**Stored items**

• • • • •

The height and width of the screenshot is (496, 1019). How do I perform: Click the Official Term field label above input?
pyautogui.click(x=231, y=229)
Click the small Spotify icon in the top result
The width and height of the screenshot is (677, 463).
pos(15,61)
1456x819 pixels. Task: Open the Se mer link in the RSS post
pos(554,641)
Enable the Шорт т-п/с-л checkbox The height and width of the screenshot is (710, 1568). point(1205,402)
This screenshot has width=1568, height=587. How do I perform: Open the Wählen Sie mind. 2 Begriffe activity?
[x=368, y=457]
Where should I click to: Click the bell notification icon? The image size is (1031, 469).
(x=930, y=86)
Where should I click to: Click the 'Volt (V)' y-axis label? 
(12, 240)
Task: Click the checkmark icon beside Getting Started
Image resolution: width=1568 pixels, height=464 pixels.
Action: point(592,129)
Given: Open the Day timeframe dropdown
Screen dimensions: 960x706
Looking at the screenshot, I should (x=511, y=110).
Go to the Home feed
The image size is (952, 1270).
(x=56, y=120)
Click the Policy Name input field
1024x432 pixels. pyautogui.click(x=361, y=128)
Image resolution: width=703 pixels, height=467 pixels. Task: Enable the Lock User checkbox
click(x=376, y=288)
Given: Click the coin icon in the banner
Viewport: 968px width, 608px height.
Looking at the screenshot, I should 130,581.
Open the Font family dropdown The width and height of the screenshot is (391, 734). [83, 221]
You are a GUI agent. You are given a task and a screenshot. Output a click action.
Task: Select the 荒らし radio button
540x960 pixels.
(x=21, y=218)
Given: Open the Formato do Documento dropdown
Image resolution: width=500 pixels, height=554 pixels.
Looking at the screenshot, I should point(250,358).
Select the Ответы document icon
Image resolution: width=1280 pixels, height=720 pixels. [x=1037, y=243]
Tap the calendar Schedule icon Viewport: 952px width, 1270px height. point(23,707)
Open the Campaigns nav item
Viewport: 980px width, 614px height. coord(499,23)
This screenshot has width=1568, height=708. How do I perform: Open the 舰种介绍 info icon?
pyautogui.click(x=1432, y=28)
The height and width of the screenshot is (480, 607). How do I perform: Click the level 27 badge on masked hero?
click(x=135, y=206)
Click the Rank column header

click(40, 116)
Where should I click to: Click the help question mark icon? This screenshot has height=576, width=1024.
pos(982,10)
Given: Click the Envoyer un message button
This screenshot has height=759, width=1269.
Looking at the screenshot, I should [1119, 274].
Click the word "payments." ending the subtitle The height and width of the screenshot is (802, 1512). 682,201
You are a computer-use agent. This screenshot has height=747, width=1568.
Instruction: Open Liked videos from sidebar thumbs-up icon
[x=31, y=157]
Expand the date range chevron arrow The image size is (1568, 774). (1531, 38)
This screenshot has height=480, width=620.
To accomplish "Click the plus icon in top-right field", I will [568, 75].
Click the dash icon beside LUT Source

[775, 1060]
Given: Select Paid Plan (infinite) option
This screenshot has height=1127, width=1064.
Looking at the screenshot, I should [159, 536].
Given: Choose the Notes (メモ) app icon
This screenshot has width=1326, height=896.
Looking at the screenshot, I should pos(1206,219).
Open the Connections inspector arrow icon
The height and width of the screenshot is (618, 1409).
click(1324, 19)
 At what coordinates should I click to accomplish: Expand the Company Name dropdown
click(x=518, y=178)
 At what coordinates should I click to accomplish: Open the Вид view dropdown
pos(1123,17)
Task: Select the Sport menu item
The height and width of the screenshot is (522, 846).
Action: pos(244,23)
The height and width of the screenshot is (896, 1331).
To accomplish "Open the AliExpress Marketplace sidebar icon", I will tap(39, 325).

• • • • •

**TRY IT**
Beginning with the first line of the entries, repeat each line exactly until you have reproduced the one containing "Enable the Шорт", and add nothing further.

**FINISHED EXERCISE**
The height and width of the screenshot is (496, 1019). How do I perform: Click the Official Term field label above input?
pyautogui.click(x=231, y=229)
Click the small Spotify icon in the top result
The width and height of the screenshot is (677, 463).
pos(15,61)
1456x819 pixels. Task: Open the Se mer link in the RSS post
pos(554,641)
Enable the Шорт т-п/с-л checkbox The height and width of the screenshot is (710, 1568). point(1205,402)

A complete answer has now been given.